There are projects like Javalution and JRockit Real Time, but these really are projects with ambitions of real time programming. They're really for smoothing out application execution for a human user. You would't put JRockit on a small Cortex processor to run Bouncy Castle. And these will still succumb to the fact that you'd need an underlying real time OS, such as those listed here.

Post OP edit:

The edit has made my answer even more pertinent. The attacker will now be faced with analysis of server responses entirely overwhelmed with tiny (or not) but entirely non deterministic time fluctuations. There will not only be the uncertain JVM and OS timings, but also all the network timing /latency issues on top. To see this effect try:-

ping baidu.com

and watch the latency. That's in China.

Answer 4

If all you are worried about is secret independent execution time I think you can do so reasonably also in the JVM.

You can add a built in delay with a timer for constant time execution. You may need to use a non open JVM if you want hard real time constraints for example you will want a pauseless GC. Though you may settle for G1 which under manys workloads will not pause measureably. This will allow you to set a reasonable upper bound on execution time. With a standard JVM you will probably not want to set a 100% gurantee upper bound but this may be good enough. If the attacker can't trigger these extreme scenarios. As an addes protection if the result is not ready by the upper bound alotted time you can multiply your alloted time. So even if the attacker can trigger the extreme load situations the measured encryption time will be severely rounded so he will only be measuring his generated load.

The chaotic nature of this complex systems may add many potential voulnerabilities but also makes exploiting them very difficult.

Regardless also on the JVM we can analyze performance to a great extent and though harder we can look at byte code, JIT code and of course empirically measure various micro steps. We need to remember even with assembly there may be processor level actions going on, out of order execution, branch prediction hyper threading, memory cache and more which affect performance. We don't normally take them all into account but we can test with them, at least under reasonable conditions.

A realtime JVM will allow you to make good hard commitments on runtime and could be usefulll.

Obviously we keep finding new side channels and timing attacks are just a relatively easy to exploit one. With a same physical machine attacker there are manu more venues, such as L3 cache.

Answer 5

Yes, definitely. Just use callbacks with a set delay.

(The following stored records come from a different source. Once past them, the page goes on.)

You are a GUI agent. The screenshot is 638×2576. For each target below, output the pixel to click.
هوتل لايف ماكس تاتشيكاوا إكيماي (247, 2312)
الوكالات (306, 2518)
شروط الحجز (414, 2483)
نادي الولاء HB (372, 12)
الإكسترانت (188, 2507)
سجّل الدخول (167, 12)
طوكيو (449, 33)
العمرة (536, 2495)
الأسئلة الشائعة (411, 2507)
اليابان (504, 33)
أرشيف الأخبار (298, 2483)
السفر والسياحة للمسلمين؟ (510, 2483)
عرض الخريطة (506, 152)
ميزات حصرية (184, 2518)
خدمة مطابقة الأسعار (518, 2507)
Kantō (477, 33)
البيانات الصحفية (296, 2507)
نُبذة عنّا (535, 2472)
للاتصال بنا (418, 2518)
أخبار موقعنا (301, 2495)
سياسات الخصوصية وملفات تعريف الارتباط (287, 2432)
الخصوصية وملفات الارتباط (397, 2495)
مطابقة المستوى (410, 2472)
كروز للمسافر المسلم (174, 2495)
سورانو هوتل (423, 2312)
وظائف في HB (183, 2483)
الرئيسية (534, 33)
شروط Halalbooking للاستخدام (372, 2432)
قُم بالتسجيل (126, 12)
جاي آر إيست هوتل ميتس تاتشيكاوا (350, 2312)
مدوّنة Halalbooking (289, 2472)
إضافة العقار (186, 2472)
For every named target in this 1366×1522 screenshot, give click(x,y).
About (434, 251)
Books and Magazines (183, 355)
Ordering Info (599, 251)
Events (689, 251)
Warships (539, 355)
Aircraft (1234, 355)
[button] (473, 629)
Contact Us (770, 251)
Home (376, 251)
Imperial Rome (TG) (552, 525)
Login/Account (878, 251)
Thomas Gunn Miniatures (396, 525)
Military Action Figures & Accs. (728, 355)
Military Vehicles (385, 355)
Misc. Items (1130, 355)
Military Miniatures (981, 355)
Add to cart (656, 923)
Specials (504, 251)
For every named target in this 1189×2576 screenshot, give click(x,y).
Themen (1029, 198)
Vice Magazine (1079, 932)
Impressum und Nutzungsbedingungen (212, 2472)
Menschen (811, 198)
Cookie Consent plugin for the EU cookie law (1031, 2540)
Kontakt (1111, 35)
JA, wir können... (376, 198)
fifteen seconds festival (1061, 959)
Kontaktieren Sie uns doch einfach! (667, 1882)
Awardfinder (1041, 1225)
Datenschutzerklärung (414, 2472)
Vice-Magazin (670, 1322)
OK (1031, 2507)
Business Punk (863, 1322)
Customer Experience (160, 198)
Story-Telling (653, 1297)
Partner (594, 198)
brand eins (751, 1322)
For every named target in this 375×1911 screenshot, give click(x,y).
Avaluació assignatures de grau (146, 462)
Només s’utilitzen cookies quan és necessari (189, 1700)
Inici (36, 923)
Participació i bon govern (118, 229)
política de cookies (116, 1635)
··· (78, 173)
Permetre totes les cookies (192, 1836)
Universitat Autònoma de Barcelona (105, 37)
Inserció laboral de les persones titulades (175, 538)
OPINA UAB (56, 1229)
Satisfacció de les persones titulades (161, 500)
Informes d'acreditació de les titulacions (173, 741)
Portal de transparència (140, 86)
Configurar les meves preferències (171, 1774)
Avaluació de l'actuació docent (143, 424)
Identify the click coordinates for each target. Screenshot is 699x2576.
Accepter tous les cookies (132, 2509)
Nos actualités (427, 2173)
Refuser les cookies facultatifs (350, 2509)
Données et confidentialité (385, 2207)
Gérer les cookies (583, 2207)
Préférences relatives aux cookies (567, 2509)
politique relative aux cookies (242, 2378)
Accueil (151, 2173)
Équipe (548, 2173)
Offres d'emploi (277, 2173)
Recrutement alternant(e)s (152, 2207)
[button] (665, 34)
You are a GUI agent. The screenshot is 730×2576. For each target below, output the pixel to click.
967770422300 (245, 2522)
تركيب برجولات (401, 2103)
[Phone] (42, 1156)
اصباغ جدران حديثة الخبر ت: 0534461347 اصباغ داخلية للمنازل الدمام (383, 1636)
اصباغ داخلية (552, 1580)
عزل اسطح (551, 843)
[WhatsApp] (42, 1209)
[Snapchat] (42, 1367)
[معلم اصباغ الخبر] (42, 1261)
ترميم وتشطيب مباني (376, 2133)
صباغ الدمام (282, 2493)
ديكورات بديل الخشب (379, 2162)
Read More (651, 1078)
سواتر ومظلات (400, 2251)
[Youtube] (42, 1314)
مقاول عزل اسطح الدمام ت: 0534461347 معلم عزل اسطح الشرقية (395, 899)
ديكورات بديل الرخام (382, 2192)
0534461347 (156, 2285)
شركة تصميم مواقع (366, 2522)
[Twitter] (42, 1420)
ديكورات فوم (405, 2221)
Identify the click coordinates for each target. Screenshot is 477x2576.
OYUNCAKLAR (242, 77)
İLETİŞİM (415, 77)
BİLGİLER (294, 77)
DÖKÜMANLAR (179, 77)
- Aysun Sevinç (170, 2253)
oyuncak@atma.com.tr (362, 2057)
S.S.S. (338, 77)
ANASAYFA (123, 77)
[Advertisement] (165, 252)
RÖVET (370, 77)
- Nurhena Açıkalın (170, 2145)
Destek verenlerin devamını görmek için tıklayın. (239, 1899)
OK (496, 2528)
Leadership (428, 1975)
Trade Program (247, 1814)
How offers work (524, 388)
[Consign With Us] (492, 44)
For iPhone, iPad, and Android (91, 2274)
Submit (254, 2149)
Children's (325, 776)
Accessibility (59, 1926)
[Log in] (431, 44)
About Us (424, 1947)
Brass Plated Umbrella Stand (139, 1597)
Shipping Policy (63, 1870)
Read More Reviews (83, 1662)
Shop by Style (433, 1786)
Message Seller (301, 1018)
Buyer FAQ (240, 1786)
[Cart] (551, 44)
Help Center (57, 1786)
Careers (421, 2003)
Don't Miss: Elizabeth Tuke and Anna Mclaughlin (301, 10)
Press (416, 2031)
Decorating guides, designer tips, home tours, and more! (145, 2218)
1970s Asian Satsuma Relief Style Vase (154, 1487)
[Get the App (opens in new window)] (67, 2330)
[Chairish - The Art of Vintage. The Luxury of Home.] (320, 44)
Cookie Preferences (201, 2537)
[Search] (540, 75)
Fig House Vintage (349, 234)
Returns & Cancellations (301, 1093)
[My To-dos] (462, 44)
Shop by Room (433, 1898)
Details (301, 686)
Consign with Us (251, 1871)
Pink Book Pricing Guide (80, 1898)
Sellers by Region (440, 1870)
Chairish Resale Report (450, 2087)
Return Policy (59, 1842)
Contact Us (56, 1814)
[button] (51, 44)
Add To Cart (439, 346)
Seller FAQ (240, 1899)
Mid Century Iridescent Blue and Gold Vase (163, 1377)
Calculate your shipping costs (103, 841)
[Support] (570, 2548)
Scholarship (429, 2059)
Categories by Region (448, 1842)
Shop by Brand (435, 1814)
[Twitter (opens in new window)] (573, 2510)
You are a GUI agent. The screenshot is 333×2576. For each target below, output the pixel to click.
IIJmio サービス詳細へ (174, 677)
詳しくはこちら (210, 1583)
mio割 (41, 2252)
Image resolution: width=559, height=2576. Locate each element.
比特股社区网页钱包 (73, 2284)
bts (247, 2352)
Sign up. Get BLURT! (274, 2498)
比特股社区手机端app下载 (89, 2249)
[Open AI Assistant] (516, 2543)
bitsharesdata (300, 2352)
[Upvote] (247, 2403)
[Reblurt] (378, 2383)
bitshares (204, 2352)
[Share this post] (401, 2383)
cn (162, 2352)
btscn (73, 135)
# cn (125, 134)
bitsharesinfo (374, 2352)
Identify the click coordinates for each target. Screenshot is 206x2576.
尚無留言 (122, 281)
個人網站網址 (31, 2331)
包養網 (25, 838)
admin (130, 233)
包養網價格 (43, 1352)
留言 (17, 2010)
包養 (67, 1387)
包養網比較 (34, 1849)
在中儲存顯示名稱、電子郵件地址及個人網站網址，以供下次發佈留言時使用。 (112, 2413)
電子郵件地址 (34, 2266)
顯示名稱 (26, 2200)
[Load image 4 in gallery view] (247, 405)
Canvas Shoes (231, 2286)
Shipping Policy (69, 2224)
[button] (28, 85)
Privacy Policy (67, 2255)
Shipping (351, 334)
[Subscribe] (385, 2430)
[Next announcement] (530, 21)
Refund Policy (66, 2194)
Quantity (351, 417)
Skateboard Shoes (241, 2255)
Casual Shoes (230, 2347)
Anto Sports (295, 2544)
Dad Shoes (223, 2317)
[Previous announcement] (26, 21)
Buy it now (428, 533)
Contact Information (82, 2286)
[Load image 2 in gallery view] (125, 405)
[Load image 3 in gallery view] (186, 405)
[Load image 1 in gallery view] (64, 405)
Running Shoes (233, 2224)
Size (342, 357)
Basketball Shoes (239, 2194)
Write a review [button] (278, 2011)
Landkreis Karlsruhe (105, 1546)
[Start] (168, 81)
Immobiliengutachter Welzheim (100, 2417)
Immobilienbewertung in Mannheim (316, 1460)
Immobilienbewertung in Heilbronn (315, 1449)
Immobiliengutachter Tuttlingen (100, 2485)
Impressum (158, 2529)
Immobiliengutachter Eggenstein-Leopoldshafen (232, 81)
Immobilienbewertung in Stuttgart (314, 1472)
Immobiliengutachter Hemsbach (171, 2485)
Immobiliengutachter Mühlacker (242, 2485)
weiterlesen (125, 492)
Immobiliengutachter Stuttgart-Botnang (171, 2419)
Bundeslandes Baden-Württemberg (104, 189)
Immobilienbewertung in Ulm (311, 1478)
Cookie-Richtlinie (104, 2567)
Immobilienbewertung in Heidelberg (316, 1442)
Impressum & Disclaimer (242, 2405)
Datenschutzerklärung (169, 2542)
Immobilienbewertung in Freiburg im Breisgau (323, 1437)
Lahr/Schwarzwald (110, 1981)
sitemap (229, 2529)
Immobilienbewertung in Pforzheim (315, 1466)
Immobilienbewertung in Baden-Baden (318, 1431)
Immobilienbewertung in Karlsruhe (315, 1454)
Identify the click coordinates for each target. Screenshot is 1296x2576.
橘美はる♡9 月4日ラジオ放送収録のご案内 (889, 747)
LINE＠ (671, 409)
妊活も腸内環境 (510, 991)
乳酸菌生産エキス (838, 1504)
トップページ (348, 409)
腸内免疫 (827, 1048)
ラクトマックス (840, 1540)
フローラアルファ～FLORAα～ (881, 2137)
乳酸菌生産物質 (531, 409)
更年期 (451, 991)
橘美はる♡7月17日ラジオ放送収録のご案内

For example, say that your cryption transform might take anywhere from 1ns to 500ns; then, just await the authority to use the transform instruction, call it, and have it set the transformed result to some reference. After 1000ns, have the callback fire, using the result from the predetermined reference.

Since you'll need to slow everything down to the slowest to enable constant-time evaluation, this'll slow stuff down. But on the bright side, the CPU can do other work before the callback fires, so it doesn't eat all of the CPU time.

Because the CPU time is still affected by the transforms, an attacker who can flood your system and watch the resulting CPU usage might still exploit it, even if that's more annoying. So if that's a concern, then you'll probably want to add rate-limiting to all crypto evaluations in your program, or have do busy work on the CPU before the callback to ensure that the CPU usage isn't different.

Since this is an asynchronous programming scheme, you'll want to make sure that you're using memory barriers and such, as appropriate, or an attacker can exploit the programming errors introduced by improper multi-threaded coding.

Note that some of the "predetermined" values should probably be checked during operation. For example, if a transform somehow takes longer than expected, then the wait time for all future evaluations should be adjusted upward accordingly - and probably trigger a key change, just in case an attacker happened to glean some knowledge of the current key from that long-evaluation.